Voilà mes plus anciens souvenirs. Ajoutez-y l’opinion, si j’avais déjà une opinion, que nous avions, ma mère et moi, un peu peur de Peggotty, et que nous suivions presque toujours ses conseils.

Un soir, Peggotty et moi nous étions seuls dans le salon, assis au coin du feu. J’avais lu à Peggotty une histoire de crocodiles. Il fallait que j’eusse lu avec bien peu d’intelligence ou que la pauvre fille eût été bien distraite, car je me rappelle qu’il ne lui resta de ma lecture qu’une sorte d’impression vague, que les crocodiles étaient une espèce de légumes. J’étais fatigué de lire, et je tombais de sommeil, mais on m’avait fait ce soir-là la grande faveur de me laisser attendre le retour de ma mère qui dînait chez une voisine, et je serais plutôt mort sur ma chaise que d’aller me coucher. Plus j’avais envie de dormir, plus Peggotty me semblait devenir immense et prendre des proportions démesurées. J’écarquillais les yeux tant que je pouvais : je tâchais de les fixer constamment sur Peggotty qui causait assidûment ; j’examinais le petit bout de cire sur lequel elle passait son fil, et qui était rayé dans tous les sens ; et la petite chaumière figurée qui contenait son mètre, et sa boîte à ouvrage dont le couvercle représentait la cathédrale de Saint-Paul avec un dôme rose. Puis c’était le tour du dé d’acier, enfin de Peggotty elle-même : je la trouvais charmante. J’avais tellement sommeil, que si j’avais cessé un seul instant de tenir mes yeux ouverts, c’était fini.

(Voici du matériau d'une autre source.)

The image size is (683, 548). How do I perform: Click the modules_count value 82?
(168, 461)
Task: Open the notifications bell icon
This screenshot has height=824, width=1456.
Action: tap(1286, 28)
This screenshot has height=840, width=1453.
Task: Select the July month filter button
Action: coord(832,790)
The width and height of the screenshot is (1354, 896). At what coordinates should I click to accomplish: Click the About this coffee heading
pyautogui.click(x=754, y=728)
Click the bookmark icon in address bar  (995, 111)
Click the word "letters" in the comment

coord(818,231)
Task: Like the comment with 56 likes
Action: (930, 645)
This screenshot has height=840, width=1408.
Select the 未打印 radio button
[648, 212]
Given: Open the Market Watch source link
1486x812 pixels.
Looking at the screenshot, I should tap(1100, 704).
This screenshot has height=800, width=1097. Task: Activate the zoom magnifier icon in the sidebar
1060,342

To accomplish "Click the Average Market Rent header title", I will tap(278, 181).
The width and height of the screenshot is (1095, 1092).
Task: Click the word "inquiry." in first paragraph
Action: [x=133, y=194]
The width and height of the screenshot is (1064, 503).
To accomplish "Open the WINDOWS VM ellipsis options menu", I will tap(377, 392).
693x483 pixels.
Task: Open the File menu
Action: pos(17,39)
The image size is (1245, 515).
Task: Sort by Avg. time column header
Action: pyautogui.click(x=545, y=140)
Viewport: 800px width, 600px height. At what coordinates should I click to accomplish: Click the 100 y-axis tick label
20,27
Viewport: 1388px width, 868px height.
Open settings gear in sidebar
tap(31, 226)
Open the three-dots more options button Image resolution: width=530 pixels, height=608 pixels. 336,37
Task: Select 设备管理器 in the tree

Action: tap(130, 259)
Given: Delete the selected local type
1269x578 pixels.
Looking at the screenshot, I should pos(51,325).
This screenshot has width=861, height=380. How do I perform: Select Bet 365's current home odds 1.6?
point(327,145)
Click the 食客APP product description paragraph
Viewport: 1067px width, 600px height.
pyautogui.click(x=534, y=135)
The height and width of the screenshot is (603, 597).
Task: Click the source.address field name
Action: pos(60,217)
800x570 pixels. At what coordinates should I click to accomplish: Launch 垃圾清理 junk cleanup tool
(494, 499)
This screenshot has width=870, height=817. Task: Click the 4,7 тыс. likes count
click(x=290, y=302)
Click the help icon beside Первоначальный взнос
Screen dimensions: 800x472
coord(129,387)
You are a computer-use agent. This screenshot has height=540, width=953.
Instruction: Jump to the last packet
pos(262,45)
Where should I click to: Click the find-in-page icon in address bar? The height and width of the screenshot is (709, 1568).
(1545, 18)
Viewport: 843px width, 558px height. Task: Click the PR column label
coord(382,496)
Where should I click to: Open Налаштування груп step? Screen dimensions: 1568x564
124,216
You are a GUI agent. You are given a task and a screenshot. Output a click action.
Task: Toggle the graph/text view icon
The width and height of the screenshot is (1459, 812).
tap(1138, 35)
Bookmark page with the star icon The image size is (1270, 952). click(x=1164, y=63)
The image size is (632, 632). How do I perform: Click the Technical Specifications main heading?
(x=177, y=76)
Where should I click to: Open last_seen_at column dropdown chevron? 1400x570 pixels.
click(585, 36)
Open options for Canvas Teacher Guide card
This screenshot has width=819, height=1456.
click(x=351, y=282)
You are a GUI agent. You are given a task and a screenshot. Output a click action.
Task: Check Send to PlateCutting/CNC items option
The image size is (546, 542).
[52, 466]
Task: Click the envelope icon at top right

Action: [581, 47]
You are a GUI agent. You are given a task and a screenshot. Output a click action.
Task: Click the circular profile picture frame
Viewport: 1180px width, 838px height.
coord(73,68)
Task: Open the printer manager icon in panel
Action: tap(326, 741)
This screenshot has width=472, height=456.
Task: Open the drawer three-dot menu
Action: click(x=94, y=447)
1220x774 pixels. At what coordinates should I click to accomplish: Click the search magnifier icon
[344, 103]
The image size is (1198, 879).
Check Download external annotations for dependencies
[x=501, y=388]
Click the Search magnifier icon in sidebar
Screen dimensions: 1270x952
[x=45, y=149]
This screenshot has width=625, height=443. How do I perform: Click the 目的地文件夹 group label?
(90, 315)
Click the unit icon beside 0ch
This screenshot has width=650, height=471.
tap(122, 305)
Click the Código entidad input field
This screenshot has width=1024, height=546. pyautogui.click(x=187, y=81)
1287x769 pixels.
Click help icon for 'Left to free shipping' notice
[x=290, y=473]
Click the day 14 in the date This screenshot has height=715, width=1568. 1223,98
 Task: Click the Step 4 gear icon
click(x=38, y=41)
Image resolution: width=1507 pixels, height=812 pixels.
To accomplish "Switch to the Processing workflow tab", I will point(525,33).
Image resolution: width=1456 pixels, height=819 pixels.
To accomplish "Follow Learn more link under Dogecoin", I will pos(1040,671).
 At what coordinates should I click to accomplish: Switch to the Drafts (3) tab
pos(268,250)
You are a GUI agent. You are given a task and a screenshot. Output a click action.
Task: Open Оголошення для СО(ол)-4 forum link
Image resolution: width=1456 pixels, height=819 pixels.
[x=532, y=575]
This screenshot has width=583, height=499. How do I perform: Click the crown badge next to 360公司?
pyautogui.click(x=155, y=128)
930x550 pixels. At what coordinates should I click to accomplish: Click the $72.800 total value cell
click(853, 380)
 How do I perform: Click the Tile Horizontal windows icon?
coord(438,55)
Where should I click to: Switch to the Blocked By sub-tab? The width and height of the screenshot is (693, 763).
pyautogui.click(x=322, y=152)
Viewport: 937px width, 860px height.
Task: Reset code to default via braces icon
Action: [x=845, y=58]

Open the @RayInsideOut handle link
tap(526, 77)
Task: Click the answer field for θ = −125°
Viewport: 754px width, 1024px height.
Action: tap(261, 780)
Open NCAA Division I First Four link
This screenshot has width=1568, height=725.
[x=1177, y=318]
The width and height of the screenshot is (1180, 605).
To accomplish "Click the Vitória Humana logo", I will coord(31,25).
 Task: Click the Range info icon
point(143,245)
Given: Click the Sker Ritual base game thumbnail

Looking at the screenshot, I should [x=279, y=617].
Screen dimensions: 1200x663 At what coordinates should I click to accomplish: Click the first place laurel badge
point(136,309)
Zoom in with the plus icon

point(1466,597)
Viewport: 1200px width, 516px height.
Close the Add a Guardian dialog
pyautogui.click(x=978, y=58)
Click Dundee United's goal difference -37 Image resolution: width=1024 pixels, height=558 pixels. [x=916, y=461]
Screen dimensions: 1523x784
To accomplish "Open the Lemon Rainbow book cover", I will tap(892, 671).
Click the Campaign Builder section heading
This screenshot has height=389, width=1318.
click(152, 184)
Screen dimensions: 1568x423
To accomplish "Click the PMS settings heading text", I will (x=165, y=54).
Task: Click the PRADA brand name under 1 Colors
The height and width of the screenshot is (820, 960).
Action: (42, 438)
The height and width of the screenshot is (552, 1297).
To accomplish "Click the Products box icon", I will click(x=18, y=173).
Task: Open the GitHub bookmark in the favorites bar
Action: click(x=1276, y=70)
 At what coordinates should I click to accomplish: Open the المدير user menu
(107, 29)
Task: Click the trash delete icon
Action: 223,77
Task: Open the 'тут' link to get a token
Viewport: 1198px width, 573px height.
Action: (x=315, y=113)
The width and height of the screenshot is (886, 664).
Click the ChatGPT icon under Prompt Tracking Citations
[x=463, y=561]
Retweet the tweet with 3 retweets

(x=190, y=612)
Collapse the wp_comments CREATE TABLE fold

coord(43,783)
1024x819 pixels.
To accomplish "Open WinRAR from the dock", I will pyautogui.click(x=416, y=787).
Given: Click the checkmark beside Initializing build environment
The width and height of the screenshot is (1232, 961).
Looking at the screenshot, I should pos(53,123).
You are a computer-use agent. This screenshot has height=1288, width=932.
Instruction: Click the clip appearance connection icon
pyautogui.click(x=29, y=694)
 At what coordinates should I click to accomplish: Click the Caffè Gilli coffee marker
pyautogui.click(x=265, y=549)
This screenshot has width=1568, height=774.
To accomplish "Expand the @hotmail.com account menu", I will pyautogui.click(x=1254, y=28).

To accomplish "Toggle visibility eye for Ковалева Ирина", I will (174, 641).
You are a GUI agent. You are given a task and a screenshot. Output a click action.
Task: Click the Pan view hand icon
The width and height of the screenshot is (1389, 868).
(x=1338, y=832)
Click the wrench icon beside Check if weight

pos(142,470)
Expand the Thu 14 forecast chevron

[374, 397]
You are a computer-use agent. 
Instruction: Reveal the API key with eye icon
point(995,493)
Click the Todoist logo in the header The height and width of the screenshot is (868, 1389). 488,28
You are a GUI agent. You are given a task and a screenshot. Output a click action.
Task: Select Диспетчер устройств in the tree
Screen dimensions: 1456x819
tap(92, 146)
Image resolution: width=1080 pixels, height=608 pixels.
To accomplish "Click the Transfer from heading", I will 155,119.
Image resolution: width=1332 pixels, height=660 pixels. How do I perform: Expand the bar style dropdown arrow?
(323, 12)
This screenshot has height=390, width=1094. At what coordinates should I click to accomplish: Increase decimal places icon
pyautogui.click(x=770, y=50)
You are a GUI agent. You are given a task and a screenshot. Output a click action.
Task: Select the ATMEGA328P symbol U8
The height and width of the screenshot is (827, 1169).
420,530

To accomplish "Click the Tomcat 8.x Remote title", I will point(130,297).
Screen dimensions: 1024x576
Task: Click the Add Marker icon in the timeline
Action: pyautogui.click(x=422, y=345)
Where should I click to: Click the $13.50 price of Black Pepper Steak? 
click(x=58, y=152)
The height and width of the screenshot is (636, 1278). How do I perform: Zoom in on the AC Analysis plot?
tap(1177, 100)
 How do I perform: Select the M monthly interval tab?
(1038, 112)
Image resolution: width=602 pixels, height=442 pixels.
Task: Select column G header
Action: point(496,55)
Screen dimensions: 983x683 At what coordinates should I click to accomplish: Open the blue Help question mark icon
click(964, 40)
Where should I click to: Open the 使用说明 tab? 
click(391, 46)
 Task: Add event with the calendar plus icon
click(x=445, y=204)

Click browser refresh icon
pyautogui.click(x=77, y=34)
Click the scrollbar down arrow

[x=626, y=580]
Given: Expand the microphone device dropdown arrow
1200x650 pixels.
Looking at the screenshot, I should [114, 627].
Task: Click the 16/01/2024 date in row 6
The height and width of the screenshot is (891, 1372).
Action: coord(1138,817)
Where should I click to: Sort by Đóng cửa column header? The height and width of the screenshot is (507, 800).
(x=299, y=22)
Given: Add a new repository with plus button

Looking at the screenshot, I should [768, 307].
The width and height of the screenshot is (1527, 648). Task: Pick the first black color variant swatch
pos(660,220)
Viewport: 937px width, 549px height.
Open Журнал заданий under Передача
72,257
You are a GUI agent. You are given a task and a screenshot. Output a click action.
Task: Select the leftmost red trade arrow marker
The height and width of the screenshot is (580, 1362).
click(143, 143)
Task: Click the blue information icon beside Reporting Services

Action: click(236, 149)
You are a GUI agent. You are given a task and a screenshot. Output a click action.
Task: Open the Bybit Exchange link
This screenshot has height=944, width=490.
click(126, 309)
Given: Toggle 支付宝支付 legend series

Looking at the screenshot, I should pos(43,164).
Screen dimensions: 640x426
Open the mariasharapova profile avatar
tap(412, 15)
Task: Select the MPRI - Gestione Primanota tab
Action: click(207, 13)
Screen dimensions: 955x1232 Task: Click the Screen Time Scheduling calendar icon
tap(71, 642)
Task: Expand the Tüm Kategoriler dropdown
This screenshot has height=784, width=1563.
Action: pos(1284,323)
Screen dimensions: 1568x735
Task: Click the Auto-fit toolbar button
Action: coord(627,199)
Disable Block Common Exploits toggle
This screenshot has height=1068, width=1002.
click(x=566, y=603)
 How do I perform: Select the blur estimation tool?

« Peggotty, dis-je tout à coup, avez-vous jamais été mariée ?

— Seigneur ! monsieur Davy, répondit Peggotty, d’où vous vient cette idée de parler mariage ? »

Elle me répondit si vivement que cela me réveilla parfaitement. Elle quitta son ouvrage et me regarda fixement, tout en tirant son aiguillée de fil dans toute sa longueur.

« Voyons ! Peggotty, avez-vous été mariée ? repris-je, vous êtes une très belle femme, n’est-ce pas ? »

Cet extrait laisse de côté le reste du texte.